Aplastic Anaemia Flashcards
What are the causes of Pancytopenia?
- Decreased bone marrow function.
- Aplasia (reduction of haemopoietic stem cells)
- Acute leukaemia, myelodysplasia, myeloma.
- Infiltration with lymphoma, solid tumours, tuberculosis.
- Megaloblastic anaemia.
- Paroxysmal nocturnal haemoglobinuria
- Myelofibrosis
- Haemophagocytic syndrome.
- Increased peripheral destruction
- Splenomegaly
What is Pancytopenia?
Pancytopenia is a reduction in the blood count of all the major cell lines – red cells, white cells and platelets.
What is Aplastic Anaemia?
Aplastic Anaemia is defined as pancytopenia resulting from hypoplasia of the bone marrow.
What is the pathogenesis of Aplastic anaemia?
A substantial reduction in the number of haemopoietic pluripotential stem cells, and a fault in the remaining stem cells or an immune reaction against them, which makes them unable to divide and differentiate sufficiently to populate the bone marrow and blood.
True or False?

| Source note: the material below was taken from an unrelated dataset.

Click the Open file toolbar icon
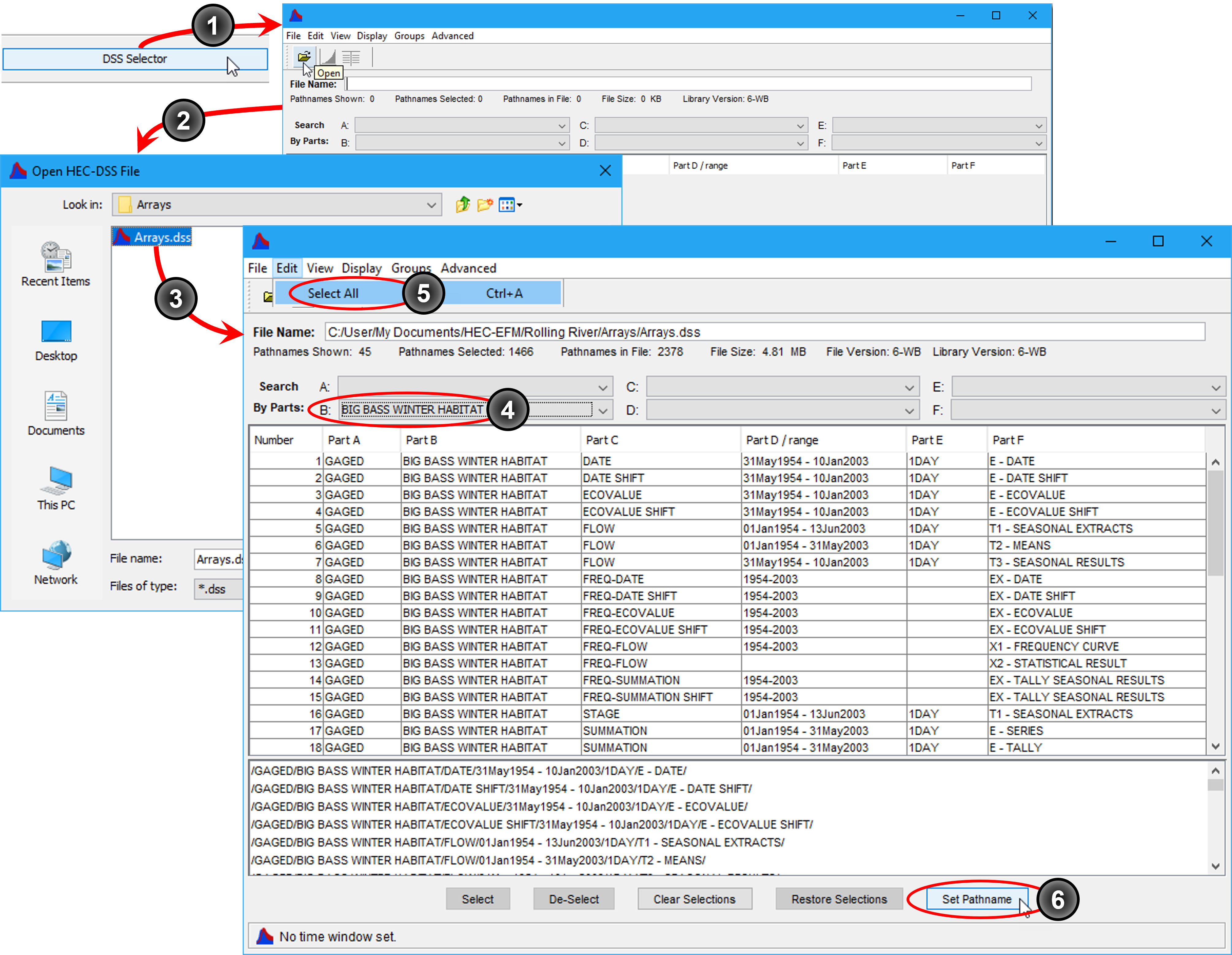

Fanconi Anaemia is Autosomal Dominant.
FALSE!! It is Autosomal recessive .
What are the clinical features of Fanconi Anaemia?
- Growth retardation
- Congenital defects of the skeleton (e.g. microcephaly, absent radii or thumbs)

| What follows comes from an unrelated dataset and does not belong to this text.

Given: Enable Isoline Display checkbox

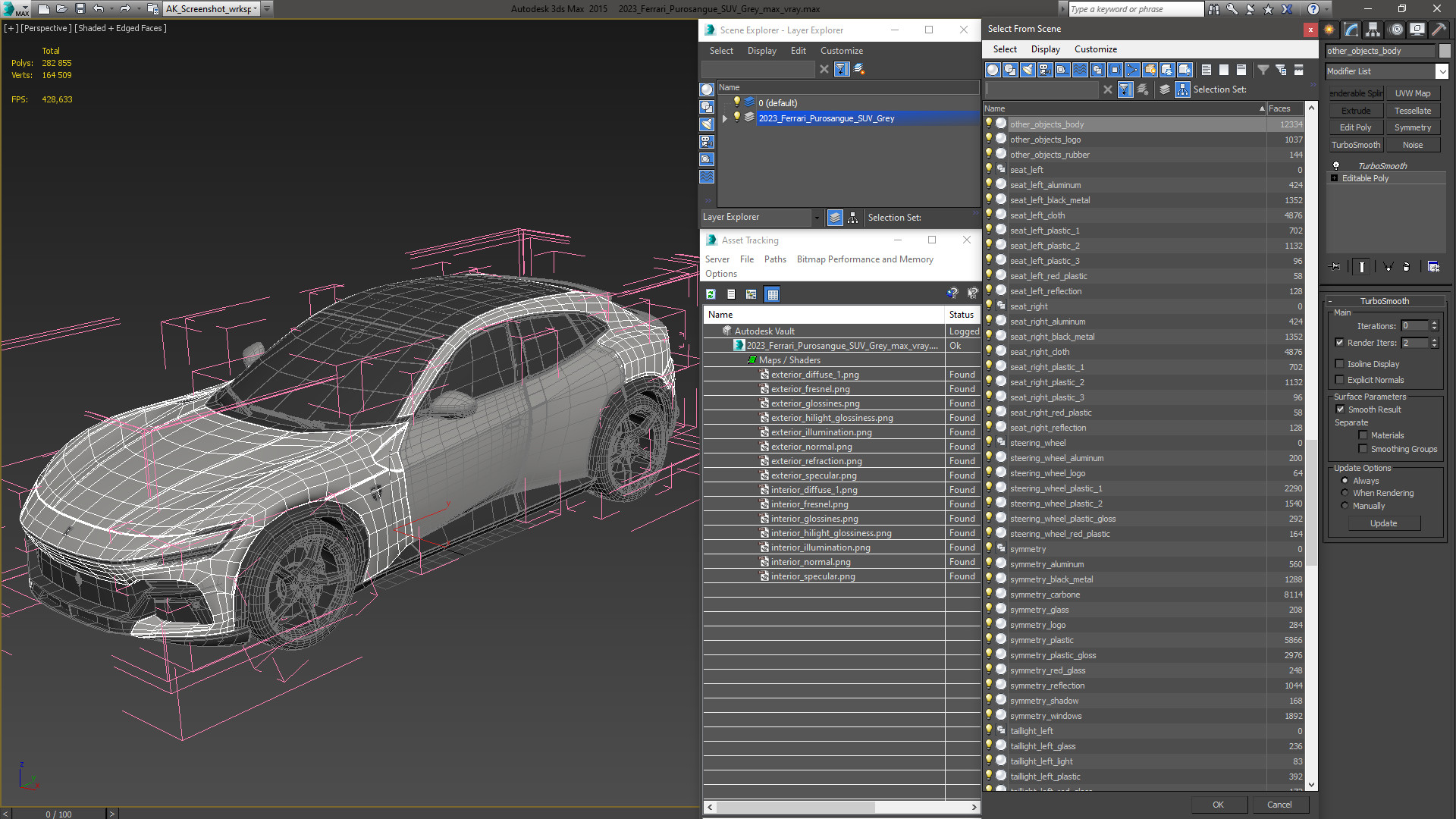Looking at the screenshot, I should tap(1340, 364).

- Pelvic or horseshoe kidney
- Skin areas of hyper- and hypopigmentation
- Might be a learning disability but intelligence is normal.
How many different genes can be involved with Fanconi Anaemia?
16
What is the diagnostic test for Fanconi Anaemia?
- An elevated breakage after incubation of peripheral blood lymphocytes with a DNA cross-linking agent such as diepoxybutane (DEB test) or mitomycin C.
What is the age range for the usual presentation of Fanconi Anaemia?
Age 3-14 years
What is the treatment for patients with Fanconi Anaemia?
Treatment is usually with androgens or stem cell transplantation (SCT).
What are the Primary Causes of Aplastic Anaemia?
- Congenital (Fanconi anaemia, other inborn marrow failure syndromes)
- Idiopathic acquired, usually with an autoimmune pathophysiology
What is the classic triad of Dyskeratosis congenita (DKC) ?
- Nail dystrophy
- Lacy reticular pigmentation of the upper chest and neck
- Oral leukoplakia.
True or False? There is a high risk of pulmonary fibrosis, cirrhosis, osteoporosis, marrow failure and epithelial cancer (e.g. oral, oesophageal, uterine cervix) associated with Dyskeratosis Congenital (DKC)?
TRUE!!
What are the genetic mutations associated with Dyskeratosis Congenita (DKC)?
- DKC1 (dyskerin),
- TERC (telomerase reverse transcriptase RNA template)
- TERT or other genes encoding components of telomerase ( enzyme involved in maintaining telomere length )
How is the diagnosis for Dyskeratosis Congenita (DKC) done?
Diagnosis is by measuring length of lymphocyte telomeres and by by genetic testing for mutations in telomere complex genes.